Provide documentation on preferred method of migrating Gitaly servers
Searching through the documentation on https://docs.gitlab.com/, I was unable to find any appropriate documentation on how we officially recommend this type of migration be done. There is some documentation on using rsync: https://docs.gitlab.com/ee/administration/operations/moving_repositories.html.
However, I feel this approach, of using rsync, is outdated compared to the tooling the product now provides through the Project repository storage moves API. Most importantly, the old rsync-based documentation provides no easy approach to validating that the new repository is equivalent to the source.
GitLab.com's infrastructure team are well versed in moving repositories around (@nnelson is our resident expert on this) and, with the help of the Gitaly team (thanks to @zj-gitlab and @derekferguson's prioritisation), this tooling has largely been integrated into the product now. Instead of building tools outside the product, the tooling that we need is now part of the product.
This has all the virtues of dogfooding: the migration process is well built, well tested, used by the infrastructure team and migrations can be done with almost no downtime - only a brief interruption per repository. Importantly, the repositories are fully validated before-and-after to ensure that corruption cannot occur.
With this in mind, we should consider updating the repository move documentation and provide an official guide to Gitaly server migration process, using these tools.
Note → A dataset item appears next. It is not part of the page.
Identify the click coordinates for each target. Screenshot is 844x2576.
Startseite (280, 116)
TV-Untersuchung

Proposed "Official" Gitaly Migration Process
I propose the following approach, which is very similar to how the Infrastructure team for GitLab.com are handling repository moves.
- Setup new repository servers as Gitaly servers and add them as new shards via the GitLab Admin UI.
- Configure repository weights of new target servers to 100 and source servers to 0. This will ensure that all new repositories will arrive on target servers.
- See screenshot below
- See screenshot below
- (Optional) Standup a dedicated Sidekiq node for handling
project_update_repository_storagejobs. Configure the node for a maximum concurrency of (say) 4. This is means of throttling the shard migration jobs so that they don't overwhelm the server.
- Provide a small script for using the new automatic shard selection feature of the repository move API to migrate repositories from the source servers to the target.
- The script will need to iterate over all projects and issue the repository moves via the API
- If the
project_update_repository_storagesidekiq jobs are throttled, the API moves can be issued all at once, and they will be dequeued sequentially and with optimal efficiency. If the jobs are not throttled, care needs to be taken to issue these moves at a pace that the server is able to keep up with (as a starting point, 10 moves per minute could be issued and this could be tuned up or down)
- The automatic shard selection feature was proposed here: gitaly#3209 (closed) and is documented in !45627 (merged)
- GitLab will perform all validation and will guarantee that the repository is equivalent before and after the move.
- If validation fails for some reason, the move is not completed and the repository remains on the source server.
- Each repository will be offline for a very brief period during the move.